NEW YORK – After years of struggle, American Muslims won a hard-fought victory Thursday against the New York Police Department over “a discriminatory surveillance program” implemented secretly after the Sept. 11 terror attacks.
“The NYPD spied on at least 20 mosques, 14 restaurants, 11 retail stores, two grade schools, and two Muslim student associations in New Jersey alone,” Farhana Khera, executive director of the group Muslim Advocates, told reporters in a conference call on Thursday, Splinter News reported.
The program “never produced a single lead,” Khera also said.
In 2011 and 2012, the Associated Press published a Pulitzer Prize-winning investigation into the NYPD’s efforts to spy on Muslim-Americans in New York and New Jersey after the attacks. The program started in 2002 or earlier and was disbanded in 2014.

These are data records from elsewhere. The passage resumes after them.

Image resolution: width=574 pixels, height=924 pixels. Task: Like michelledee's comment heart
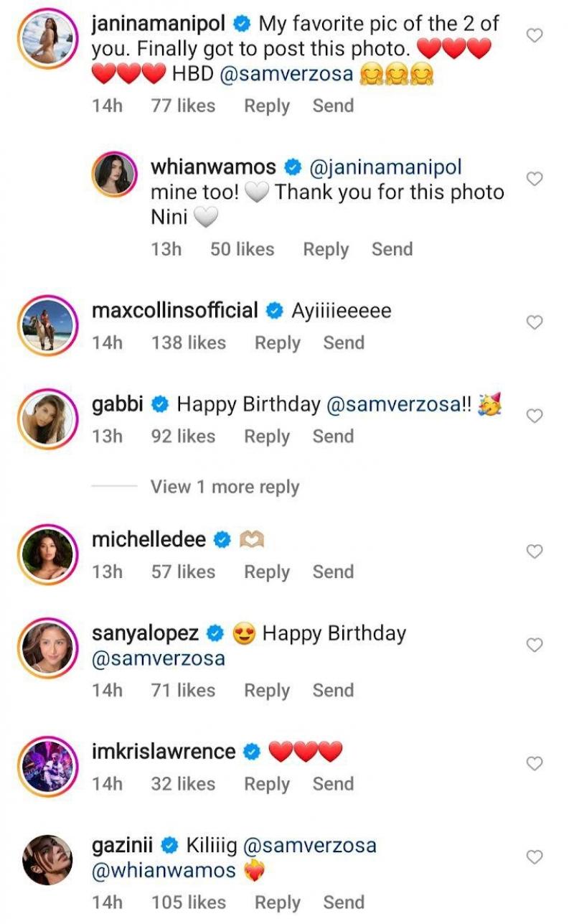(x=535, y=551)
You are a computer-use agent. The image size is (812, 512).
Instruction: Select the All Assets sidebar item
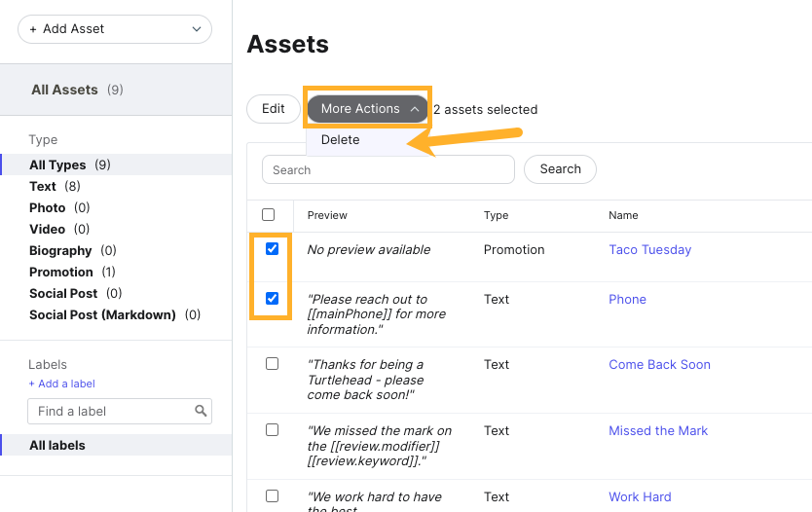pos(64,90)

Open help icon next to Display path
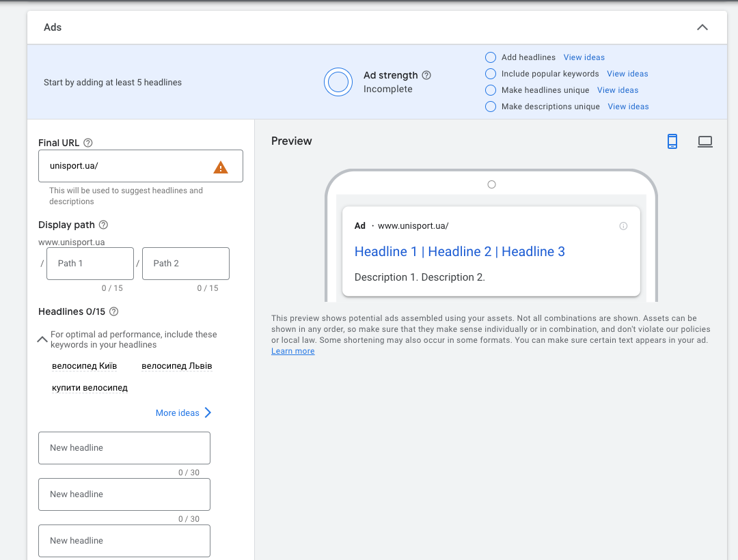[103, 225]
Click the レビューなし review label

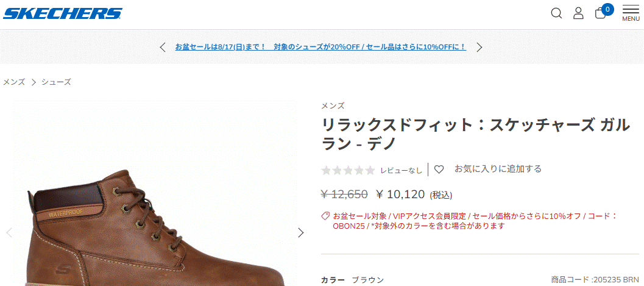click(402, 170)
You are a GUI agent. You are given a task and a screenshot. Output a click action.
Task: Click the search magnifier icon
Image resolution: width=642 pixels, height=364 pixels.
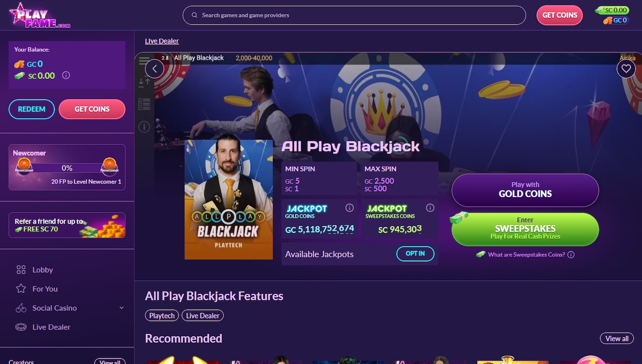pyautogui.click(x=194, y=15)
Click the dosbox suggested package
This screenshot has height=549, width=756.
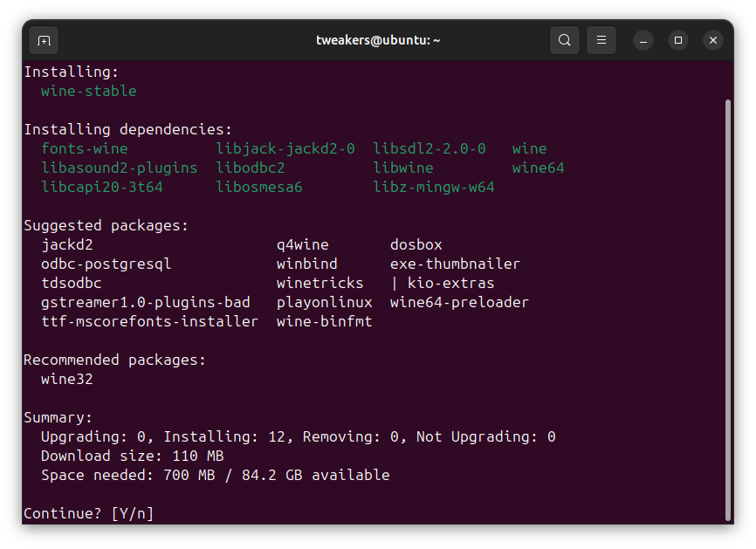pyautogui.click(x=416, y=244)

After the AP story, a group of plaintiffs in New Jersey filed a federal lawsuit against the City of New York for violating their First Amendment rights.

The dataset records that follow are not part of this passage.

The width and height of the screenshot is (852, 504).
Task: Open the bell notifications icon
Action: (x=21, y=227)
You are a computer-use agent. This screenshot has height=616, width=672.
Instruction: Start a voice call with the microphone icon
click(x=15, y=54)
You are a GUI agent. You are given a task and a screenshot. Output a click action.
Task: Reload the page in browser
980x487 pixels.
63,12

On Thursday, New York City agreed to a settlement with the plaintiffs in the case, Hassan v. New York.
“The settlement reflects a landmark challenge to religious profiling by law enforcement,” Baher Azmy, legal director of the Center for Constitutional Rights and lead attorney on the case, told reporters on the call.
“It holds the NYPD accountable for what it has done in the past, and promotes accountability to conform with basic constitutional principles in law enforcement into the future.”
Nevertheless, the police department rejected accusation it has broken the law by surveilling Muslim communities secretly in New Jersey.
“There’s been no admission of liability, no finding of wrongdoing by any court in New York, New Jersey or anywhere else,” Lawrence Byrne, deputy commissioner with NYPD’s legal division, said in the audio of the presser, which NYPD sent to Splinter.
“The case was settled in the interest of resolving a six-year-old litigation.”
Serving in the US Army Reserve for 16 years, Farhaj Hassan, the lead plaintiff in the case, said he decided to take NYPD to court after discovering that his mosque was the target of surveillance.
“We had an obligation and no other choice but to stand up and take the NYPD to court,” he told reported.
“People of color and other minorities have been cast aside when it comes to being treated by law enforcement,” Hassan said. “If you don’t know that to be true, it’s because you aren’t looking correctly, and you’re choosing to ignore the facts.”
Hassan added that he felt relieved the case was finally over.
“I did not know the wheels of justice were this slow, but it was worth it, and I’m proud of the outcome,” he said.
Meanwhile, Azmy, the lead attorney, said he hopes the settlement will send a message to the Trump administration.
“This settlement was concluded, we must recognize, in the age of Trump, where full-throated racism and xenophobia is part of White House personnel and policy,” he said.
“We hope the decision sends a strong signal, therefore, that profiling of the sort that consumes this White House is unconstitutional, and there are communities who will mobilize and exert their growing power to challenge those activities, and prevail.”